From the Web API authentication list, choose the authentication method to be used when the client accesses the PowerServer Web APIs.
You can also choose to use the Windows-based authentication, either in the IDE or via scripts (scripts will override IDE settings).
-
Do not use auth service: Equivalent to anonymous access, users can access without providing credentials. This option is generally used for testing or for resources intended to be publicly accessible. It provides no security protection and should not be used in production unless required.
-
Use Windows authentication (client) - Integrated (1) - Automatically uses the client's Windows login for authentication. If authentication fails, a Windows security dialog may appear.
-
Use Windows authentication (client) - UserPassword (2) - Prompts the user to manually enter Windows credentials in a login dialog. Users can choose to save their credentials by selecting "Remember me" in the login dialog for future use (and can remove the cached credentials through the Windows Credential Manager later).

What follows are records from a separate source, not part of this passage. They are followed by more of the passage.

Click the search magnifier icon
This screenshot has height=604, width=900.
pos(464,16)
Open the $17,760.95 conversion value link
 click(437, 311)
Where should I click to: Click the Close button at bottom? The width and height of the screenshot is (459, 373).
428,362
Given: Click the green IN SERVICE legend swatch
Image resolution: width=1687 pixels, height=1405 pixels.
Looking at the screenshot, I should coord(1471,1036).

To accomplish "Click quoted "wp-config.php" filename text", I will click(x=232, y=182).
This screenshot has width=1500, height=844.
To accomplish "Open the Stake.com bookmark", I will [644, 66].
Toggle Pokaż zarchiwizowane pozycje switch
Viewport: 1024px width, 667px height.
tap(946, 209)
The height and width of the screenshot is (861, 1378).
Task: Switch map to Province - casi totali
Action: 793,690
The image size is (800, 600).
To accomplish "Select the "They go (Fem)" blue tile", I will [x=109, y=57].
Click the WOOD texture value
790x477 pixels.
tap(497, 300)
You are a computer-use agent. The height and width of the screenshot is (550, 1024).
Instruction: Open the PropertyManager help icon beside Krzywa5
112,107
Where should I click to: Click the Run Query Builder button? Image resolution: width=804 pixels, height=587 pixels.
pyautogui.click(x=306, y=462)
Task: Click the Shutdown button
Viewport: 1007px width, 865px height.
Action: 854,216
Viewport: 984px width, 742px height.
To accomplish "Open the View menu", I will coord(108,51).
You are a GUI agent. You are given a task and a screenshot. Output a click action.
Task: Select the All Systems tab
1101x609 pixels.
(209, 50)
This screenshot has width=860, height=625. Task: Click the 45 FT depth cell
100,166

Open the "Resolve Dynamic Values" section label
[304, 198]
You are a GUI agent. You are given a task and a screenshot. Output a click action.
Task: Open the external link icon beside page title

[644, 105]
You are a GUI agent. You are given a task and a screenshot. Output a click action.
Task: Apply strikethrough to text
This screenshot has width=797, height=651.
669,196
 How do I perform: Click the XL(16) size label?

The selected Windows authentication mode will be stored in
appconfig.json on the server. You can use the
CloudAppGet
and CloudAppSet
functions to get and change the Windows authentication mode at
runtime.
From the Windows authentication (client) for file download list, choose the Windows-based authentication to be used when the client downloads the application files (via the cloud app launcher).
-
Anonymous (0) - No authentication is required for file downloads. Users can download files without providing credentials.
-
Integrated (1) - The client automatically uses the current Windows login for authentication. If authentication fails, a Windows Security dialog may appear.
-
UserPassword (2) - The user is prompted to enter Windows credentials in a login dialog. Users can choose to save their credentials for future use (cached in Windows Credential Manager).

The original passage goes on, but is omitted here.